Days of waiting in the tents have begun to take a toll on the families outside and many feel they are being ignored.

Shiva Sedai, a farmer, and his pregnant wife travelled from a small village 80 kilometers from Kathmandu on April 23. They still haven't seen a doctor.

"We spend hours filling out forms and nobody talks to us," said Sedai. "They give us no information. I have been here four days. We're just sitting here."

Sedai learned through phone calls with family that his entire village was destroyed.

"One hundred houses fell down and my brother was injured. All my animals are dead. Life will be hard now."

It's a small hospital, and Dr. Gautam says most of the care must be focused on women who are about to deliver.
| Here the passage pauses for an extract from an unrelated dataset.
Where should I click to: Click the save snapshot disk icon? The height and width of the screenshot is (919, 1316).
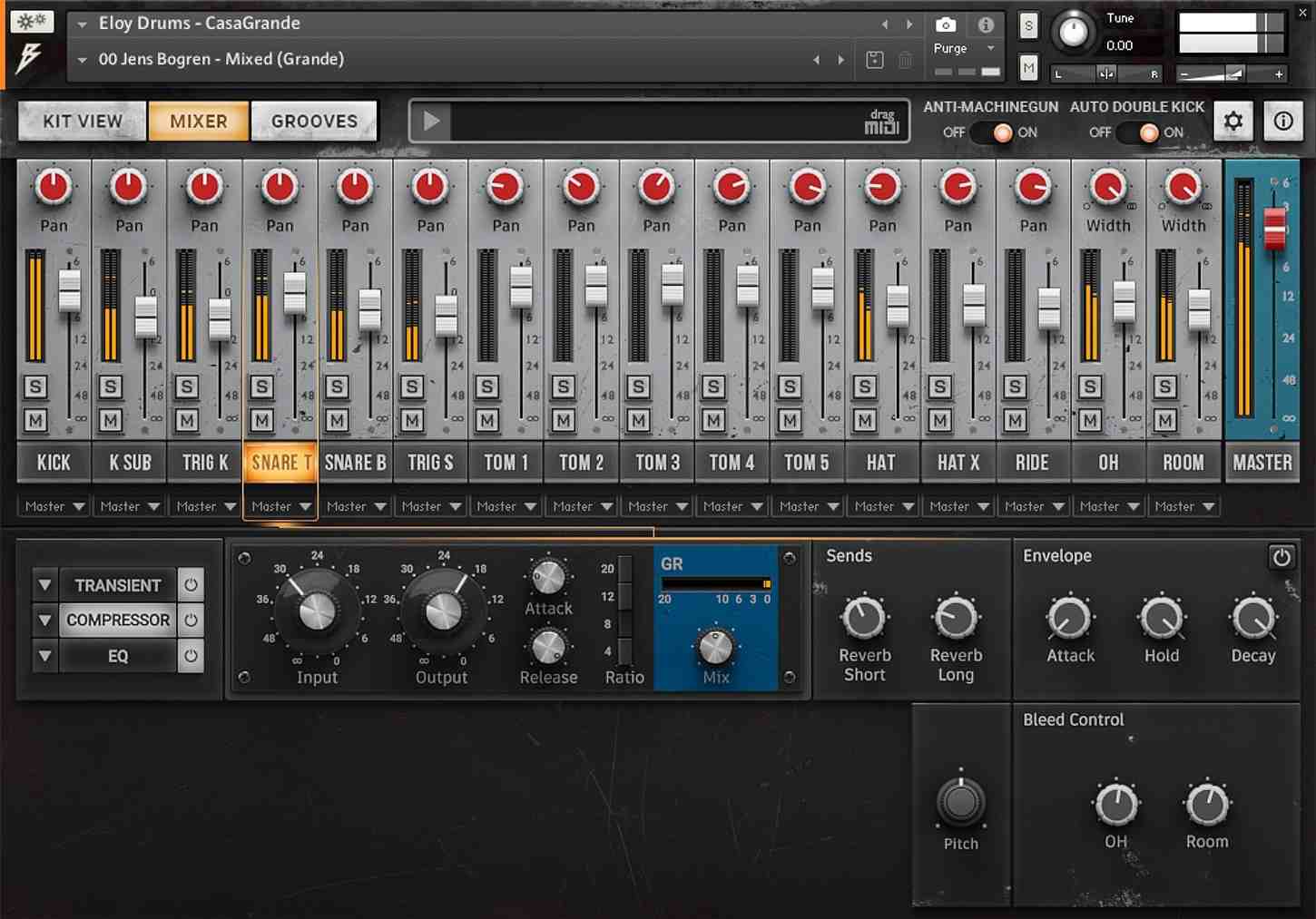(874, 59)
He also notes with some pride that his staff are disregarding their own families in order to bring the babies into the world. Some have even lost family members or have had their homes destroyed.

We've managed with great difficulty. There has been huge destruction. It's a national problem, and a local one. Houses are destroyed, even (the hospital staff) are living in tents; it's a very difficult situation that is applicable to all of us.

It should be noted that not all the scenes at the hospital are tragic. Outside, half a dozen proud fathers embrace their new sons and daughters with tears in their eyes. Grandmothers, aunts and cousins hold out their arms and plead for a turn with the newborn, desperate to have another look at their little fat faces, but the dads just won't let them go.